=== Section Start ===

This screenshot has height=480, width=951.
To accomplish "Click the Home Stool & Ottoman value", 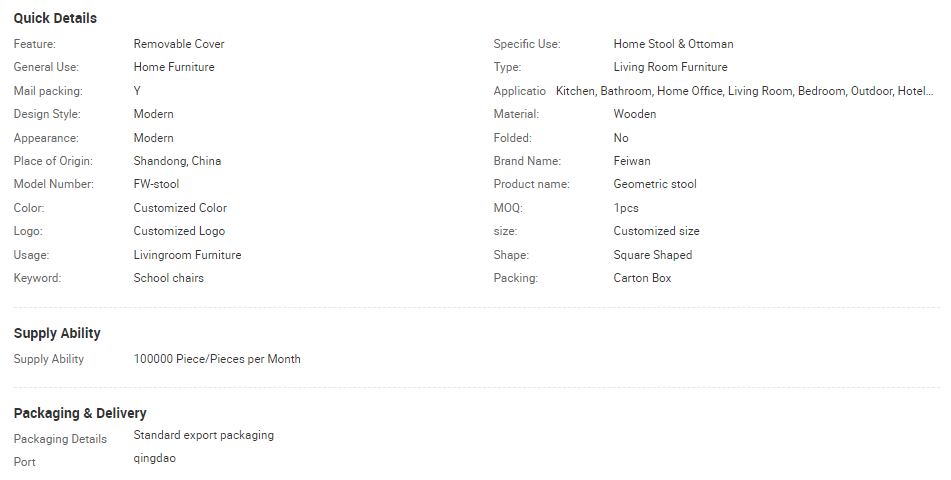I will click(673, 44).
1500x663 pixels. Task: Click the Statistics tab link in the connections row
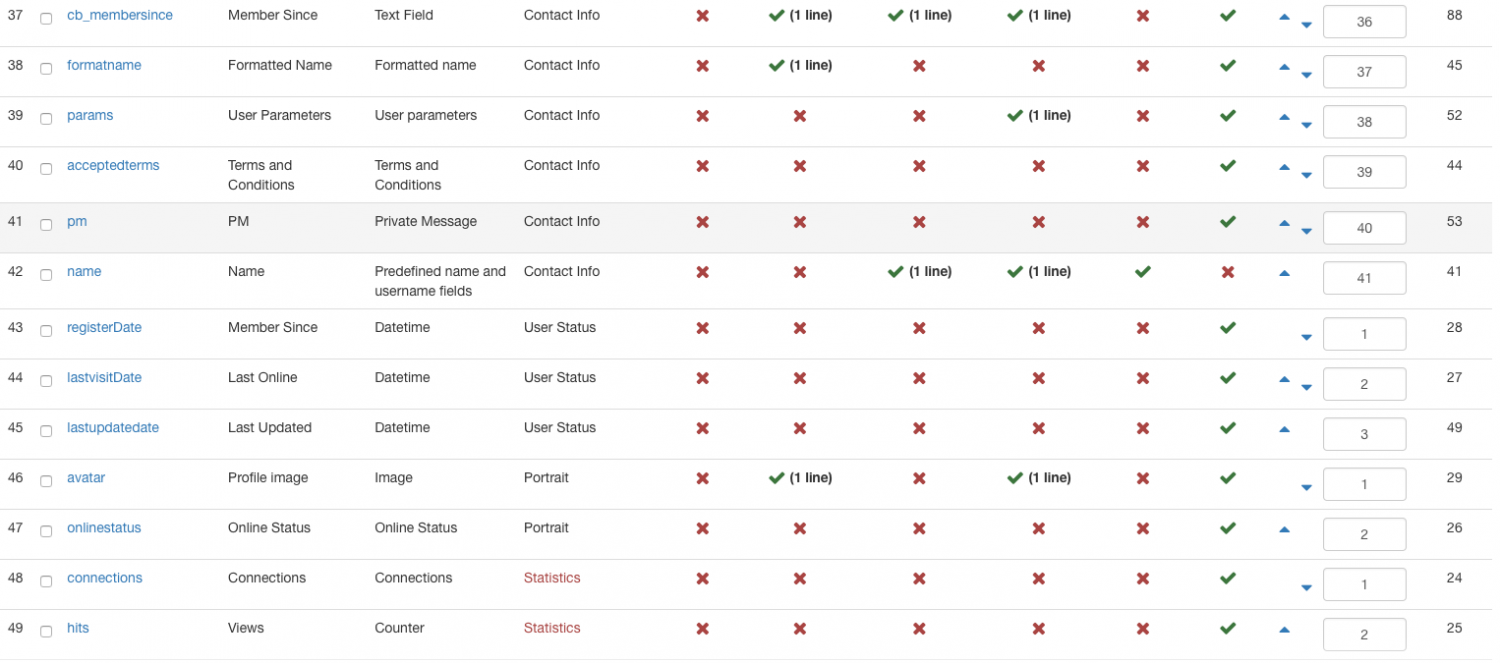[552, 578]
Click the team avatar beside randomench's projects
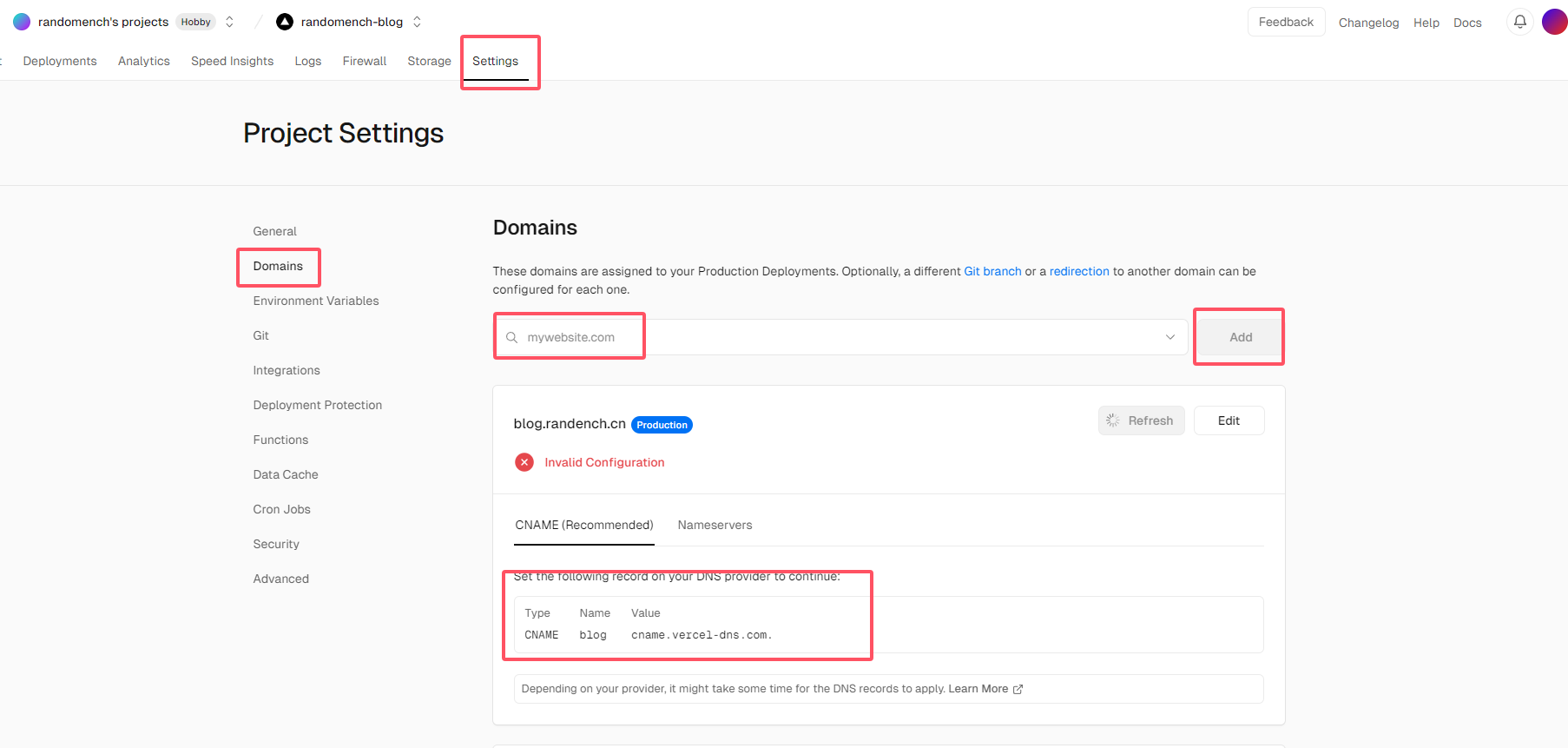This screenshot has width=1568, height=748. pyautogui.click(x=22, y=22)
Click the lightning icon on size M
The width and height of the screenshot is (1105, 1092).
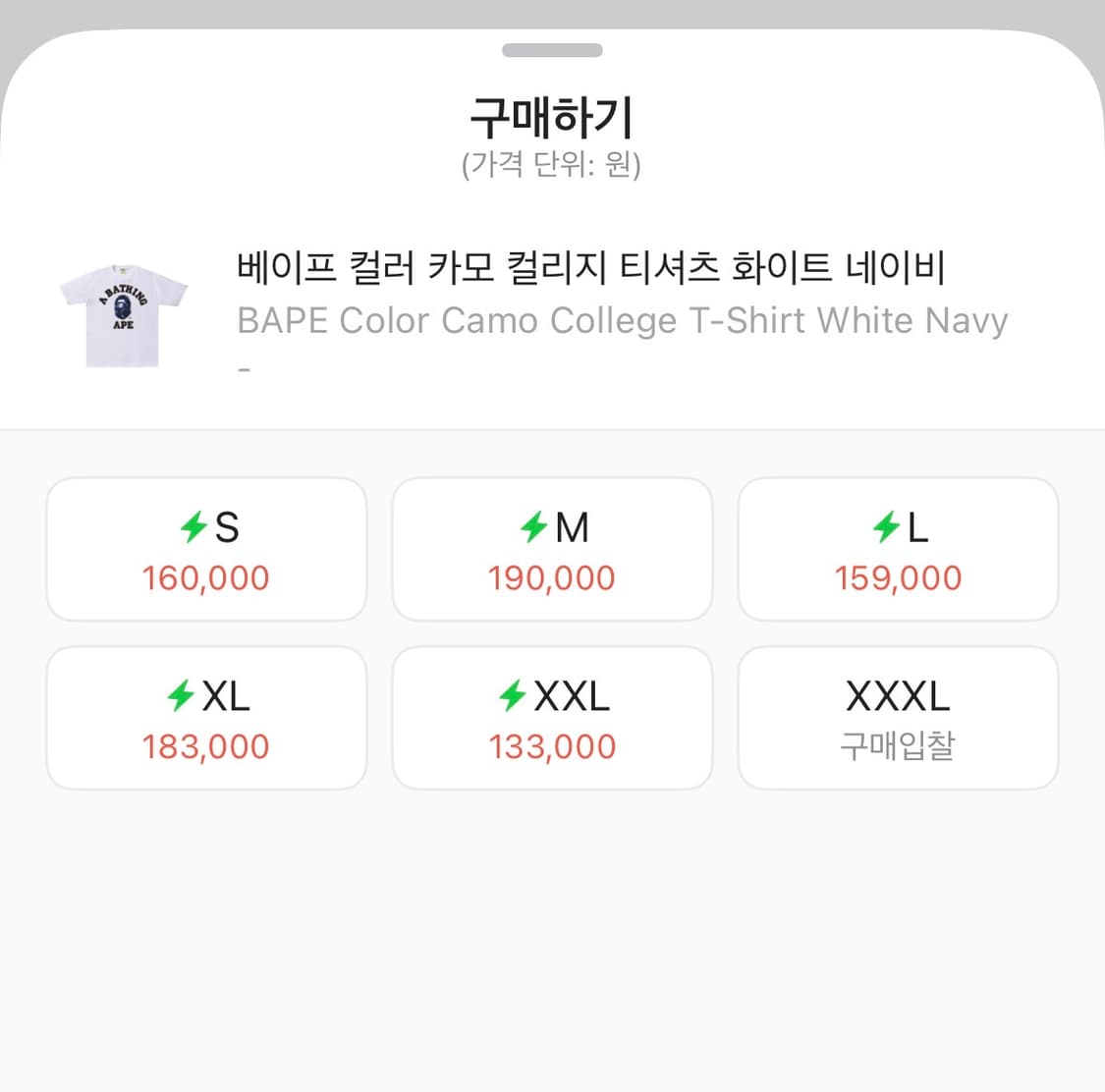point(532,527)
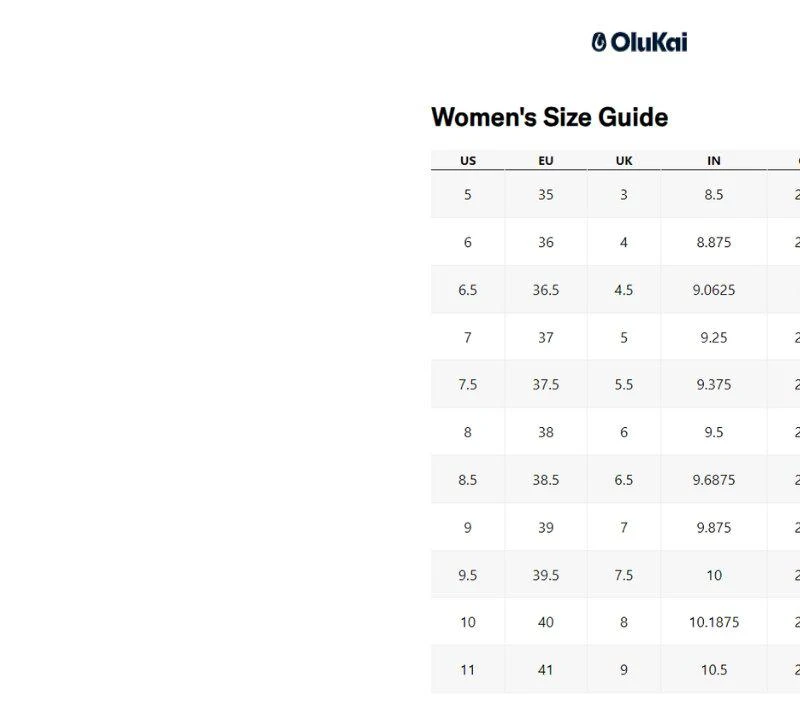This screenshot has width=800, height=720.
Task: Click the EU size 35 cell
Action: 546,195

=== Section End ===

Each line from the one that holds "Click the lightning icon on size M" through the end of the entries must be returned exactly, while any pictures stay out.

Click the lightning icon on size M
The width and height of the screenshot is (1105, 1092).
point(532,527)
This screenshot has width=800, height=720.
Task: Click the EU size 35 cell
Action: 546,195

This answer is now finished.